I've been covering tech long enough to recognize a familiar pattern. A company starts with grand ambitions (artificial general intelligence! beneficial AI for all humanity!) and slowly, almost imperceptibly, morphs into something that looks a lot like every other ad-supported platform we've seen before. The recent flurry of partnership announcements from OpenAI has me asking whether we're watching the next Google happen in real time, and I don't mean that as a compliment.
Let's run through what's happened in just the past few months. OpenAI announced a partnership with Instacart to bring grocery shopping directly into ChatGPT, complete with checkout. Then came Target, offering personalized shopping and faster checkout. There's the Apple integration, which puts ChatGPT into Apple's ecosystem. And Reddit's content is now feeding into ChatGPT's responses. Oh, and they're rolling out advertising with a self-serve Ads Manager and CPC bidding, because of course they are.
Call me old-fashioned, but when I see a company that started as a nonprofit research lab suddenly racing to become an e-commerce platform with ads, I get nervous. I've seen this movie before.
The official line, according to OpenAI's blog post on advertising, is that ads will help "expand affordable access to AI worldwide." They promise to protect privacy, keep conversations separate from ads, and maintain answer quality.
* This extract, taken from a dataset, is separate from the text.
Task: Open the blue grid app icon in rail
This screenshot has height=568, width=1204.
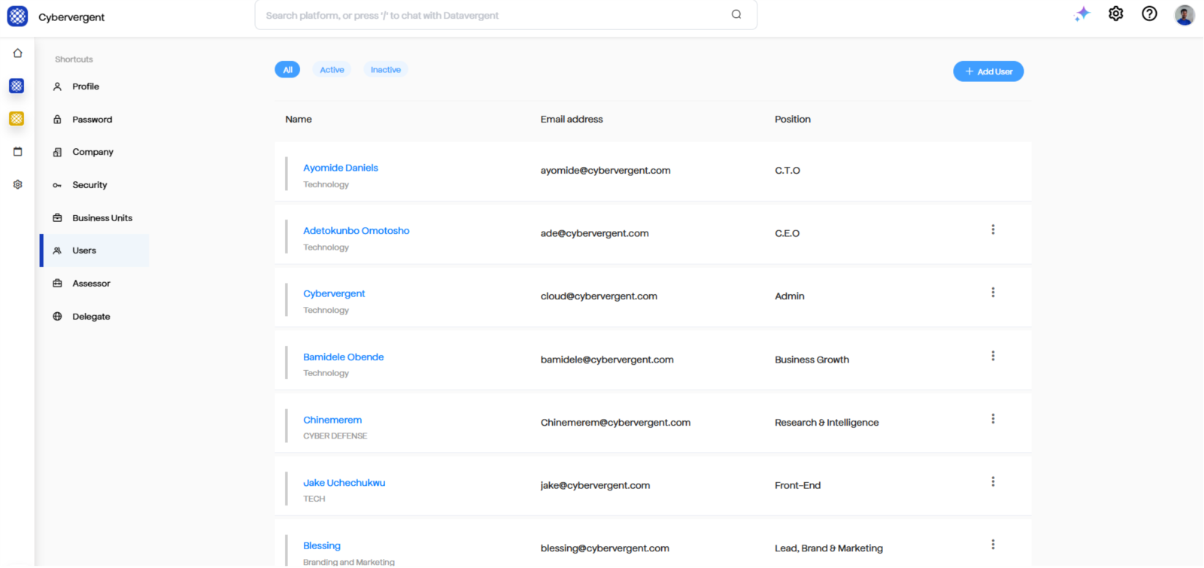Action: pos(17,86)
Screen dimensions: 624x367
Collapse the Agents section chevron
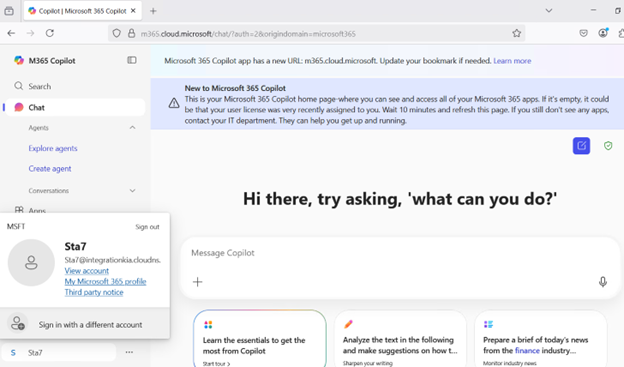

These are exactly the promises Google made in 2004 when they went public, almost word for word. The promises were sincere at the time! And then shareholders happened, and quarterly earnings calls happened, and suddenly "don't be evil" became a punchline.
I'm not saying OpenAI is lying. I'm saying that the structural incentives of ad-supported business models are basically impossible to resist over time. When your revenue depends on keeping people engaged and clicking on things, your product inevitably bends toward that goal. It's not a conspiracy, it's just capitalism doing what capitalism does.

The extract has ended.